## Data to use:
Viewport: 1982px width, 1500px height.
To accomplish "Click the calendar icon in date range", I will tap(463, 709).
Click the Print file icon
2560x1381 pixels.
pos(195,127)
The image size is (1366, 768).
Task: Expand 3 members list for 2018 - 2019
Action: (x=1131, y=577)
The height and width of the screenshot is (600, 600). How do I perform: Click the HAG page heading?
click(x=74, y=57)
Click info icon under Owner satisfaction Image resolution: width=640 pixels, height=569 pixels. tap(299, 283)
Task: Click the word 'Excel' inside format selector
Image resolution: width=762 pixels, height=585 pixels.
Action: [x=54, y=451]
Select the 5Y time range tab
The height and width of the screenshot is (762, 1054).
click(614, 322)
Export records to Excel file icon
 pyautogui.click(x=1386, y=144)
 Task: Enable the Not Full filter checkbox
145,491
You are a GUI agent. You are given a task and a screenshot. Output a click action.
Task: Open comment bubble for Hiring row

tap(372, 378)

## Aim:
Reproduce all of the items above, replacing each "Excel" with "CSV" and leaving everything else as it is.

## Reply to the task:
Viewport: 1982px width, 1500px height.
To accomplish "Click the calendar icon in date range", I will tap(463, 709).
Click the Print file icon
2560x1381 pixels.
pos(195,127)
The image size is (1366, 768).
Task: Expand 3 members list for 2018 - 2019
Action: (x=1131, y=577)
The height and width of the screenshot is (600, 600). How do I perform: Click the HAG page heading?
click(x=74, y=57)
Click info icon under Owner satisfaction Image resolution: width=640 pixels, height=569 pixels. tap(299, 283)
Task: Click the word 'CSV' inside format selector
Image resolution: width=762 pixels, height=585 pixels.
Action: [x=54, y=451]
Select the 5Y time range tab
The height and width of the screenshot is (762, 1054).
click(614, 322)
Export records to CSV file icon
 pyautogui.click(x=1386, y=144)
 Task: Enable the Not Full filter checkbox
145,491
You are a GUI agent. You are given a task and a screenshot. Output a click action.
Task: Open comment bubble for Hiring row

tap(372, 378)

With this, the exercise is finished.